Reducing the number of material elements may require that one material element provide multiple and additional properties and characteristics sought by users. Thus, there exists a need in the art for articles of footwear comprising a minimum number of material elements while providing a number of properties and characteristics sought by users.

Various configurations of an article of footwear may have an upper and a sole structure secured to the upper. The upper may incorporate a knitted component.

In one aspect, the disclosure provides a knitted component for an upper of an article of footwear. The knitted component includes a first portion formed by a first yarn, the first yarn having durable water repellent properties. The knitted component also has a second portion formed by a second yarn. The second yarn is different from the first yarn. The second yarn is disposed along an edge portion of the knitted component configured to be attached to the sole structure. The knitted component including the first portion and the second portion is formed of unitary knit construction.

In another aspect, the disclosure comprises an article of footwear having an upper and a sole structure secured to the upper. The upper comprises a knitted component formed of unitary knit construction. The knitted component comprises a first portion formed by a first yarn having durable water repellent properties. The knitted component has a second portion formed by a second yarn, the second yarn being different from the first yarn. The second yarn is disposed along an edge portion of the knitted component configured to be attached to the sole structure.

The disclosure provides a method of knitting a knitted component for an upper of an article of footwear having an upper and a sole structure. The method includes knitting a first portion of the knitted component formed by a first yarn, the first yarn having durable water repellent properties, and knitting a second portion of the knitted component formed by a second yarn, the second yarn being different from the first yarn. The second portion is disposed along an edge portion of the knitted component and is configured to be attached to the sole structure.

The disclosure also provides a method of manufacturing an article of footwear having an upper and a sole structure. The method comprises knitting a knitted component formed of a unitary knit construction for incorporation into the upper. A first portion of the knitted component is formed by first yarn, the first yarn having durable water repellent properties. A second portion of the knitted component disposed along an edge portion of the knitted component and configured to be attached to the sole structure is formed by a second yarn. The second yarn is different from the first yarn. The sole structure is attached to the second portion of the knitted component.

Other systems, methods, features, and advantages of the invention will be, or will become, apparent to one of ordinary skill in the art upon examination of the following figures and detailed description.
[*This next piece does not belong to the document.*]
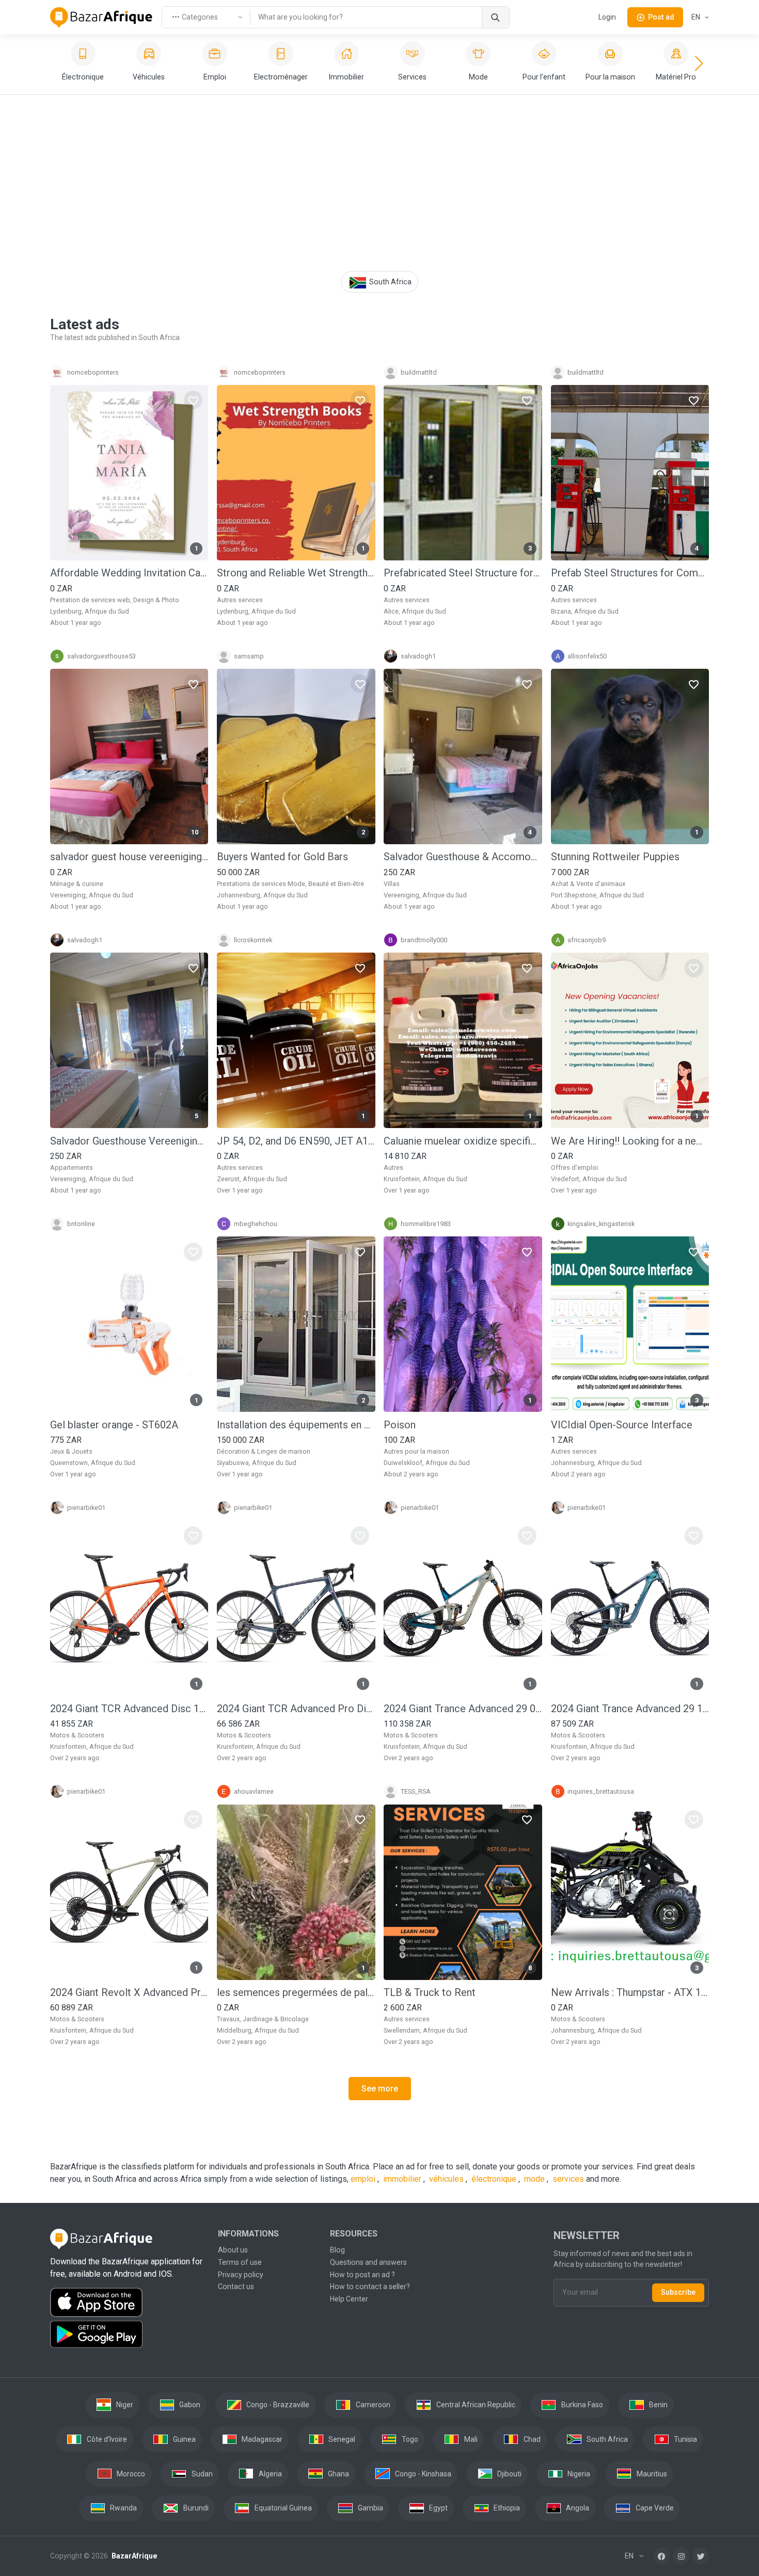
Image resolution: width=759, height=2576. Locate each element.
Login (607, 17)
It is intended that all such additional systems, methods, features and advantages be included within this description and this summary, be within the scope of the invention, and be protected by the following claims.
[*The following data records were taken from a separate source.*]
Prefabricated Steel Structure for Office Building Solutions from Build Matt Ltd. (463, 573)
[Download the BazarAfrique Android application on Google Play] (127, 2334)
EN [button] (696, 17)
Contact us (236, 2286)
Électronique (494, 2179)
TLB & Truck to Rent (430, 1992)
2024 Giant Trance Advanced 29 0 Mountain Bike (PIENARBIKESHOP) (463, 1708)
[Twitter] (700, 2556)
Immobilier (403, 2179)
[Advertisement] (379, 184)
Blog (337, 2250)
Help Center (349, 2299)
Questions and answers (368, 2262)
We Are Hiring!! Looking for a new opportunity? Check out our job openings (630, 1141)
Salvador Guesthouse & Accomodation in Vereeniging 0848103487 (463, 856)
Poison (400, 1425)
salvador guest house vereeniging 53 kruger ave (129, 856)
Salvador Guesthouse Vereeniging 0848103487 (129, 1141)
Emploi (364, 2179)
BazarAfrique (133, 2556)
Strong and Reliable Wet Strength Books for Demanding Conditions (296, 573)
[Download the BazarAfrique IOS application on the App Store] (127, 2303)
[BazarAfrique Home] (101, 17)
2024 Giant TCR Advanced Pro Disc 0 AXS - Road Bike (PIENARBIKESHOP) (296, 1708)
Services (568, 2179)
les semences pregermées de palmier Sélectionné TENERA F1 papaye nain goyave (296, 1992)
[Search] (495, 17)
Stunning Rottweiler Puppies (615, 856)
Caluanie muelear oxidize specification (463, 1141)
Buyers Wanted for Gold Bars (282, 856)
The invention can be better understood with reference to the following drawings and description. The components in the figures are not necessarily to scale, emphasis instead being placed upon illustrating the principles of the invention. Moreover, in the figures, like reference numerals designate corresponding parts throughout the different views.
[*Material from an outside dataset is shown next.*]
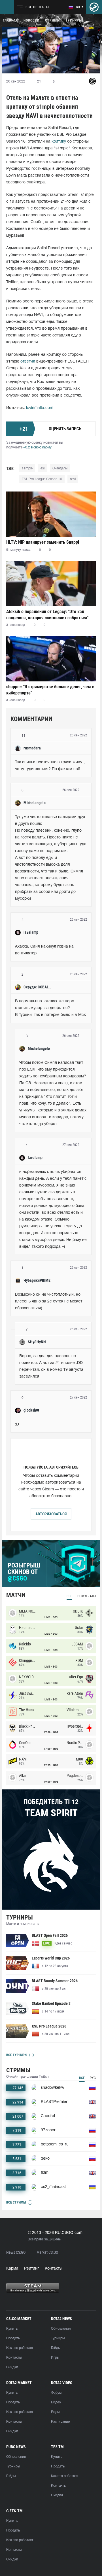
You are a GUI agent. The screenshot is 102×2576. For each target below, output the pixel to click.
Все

FIG. 1 is a perspective view of an exemplary embodiment of an article of footwear;

FIG. 2 is a lateral side elevational view of the exemplary embodiment of an article of footwear;

FIG. 3 is a medial side elevational view of the exemplary embodiment of an article of footwear;

FIG. 4 is a top plan view of an exemplary embodiment of a knitted component with an area of first yarn and an area of second yarn;

FIG. 5 is a bottom view of an exemplary embodiment of an upper of the article of footwear attached to a strobel;

FIG. 6 is a cross-sectional view of an exemplary embodiment of the article of footwear defined by section lines 6 in FIG. 2 and FIG. 3;

FIG. 7 is a cross-sectional view of an exemplary embodiment of the article of footwear defined by section lines 7 in FIG. 2 and FIG. 3;

FIG. 8 is a cross-sectional view of an exemplary embodiment of an article of footwear defined by section lines 8 in FIG. 2 and FIG. 3;

FIG. 9 is a top plan view of another exemplary embodiment of a knitted component with an area of first yarn and an area of second yarn;

FIG. 10 is a cross-sectional view of another exemplary embodiment of the article of footwear defined by section lines 6 in FIG. 2 and FIG. 3;

FIG. 11 is a cross-sectional view of another exemplary embodiment of the article of footwear defined by section lines 7 in FIG. 2 and FIG. 3;

FIG. 12 is a cross-sectional view of another exemplary embodiment of an article of footwear defined by section lines 8 in FIG. 2 and FIG. 3;

FIG. 13 is an exploded schematic view of an embodiment of an exemplary article of footwear;

FIG. 14 is a schematic view of an exemplary method of manufacturing an article of footwear;

FIG. 15 is a magnified cross-sectional view along section line 15 on FIG. 14;

FIG. 16 is a top plan view of an exemplary embodiment of a knitted component with an area of first yarn and areas of second yarn;

FIG. 17 is a top plan view of a knitted component on a holder;

FIG. 18 is a top plan view of a knitted component on a holder under a removable mask;

FIG. 19 is a schematic diagram of an embodiment of a process for applying durable water repellence-providing composition;

FIG. 20 is a schematic diagram of an embodiment of a process for applying durable water repellence-providing composition;

FIG. 21 is an orthographic view of the behavior of water on untreated yarn and on yarn treated with durable water repellant material;

FIG. 22 is a schematic perspective view of a knitting process using conventional feeders;

FIG. 23 is a schematic perspective view of a knitting process using conventional feeders;

FIG. 24 is a schematic perspective view of a knitting process using conventional feeders showing introduction of the second yarn; and

FIG. 25 is a top plan view of an exemplary embodiment of the knitted component with areas of first yarn and areas of second yarn, including enlarged views of exemplary knit structure.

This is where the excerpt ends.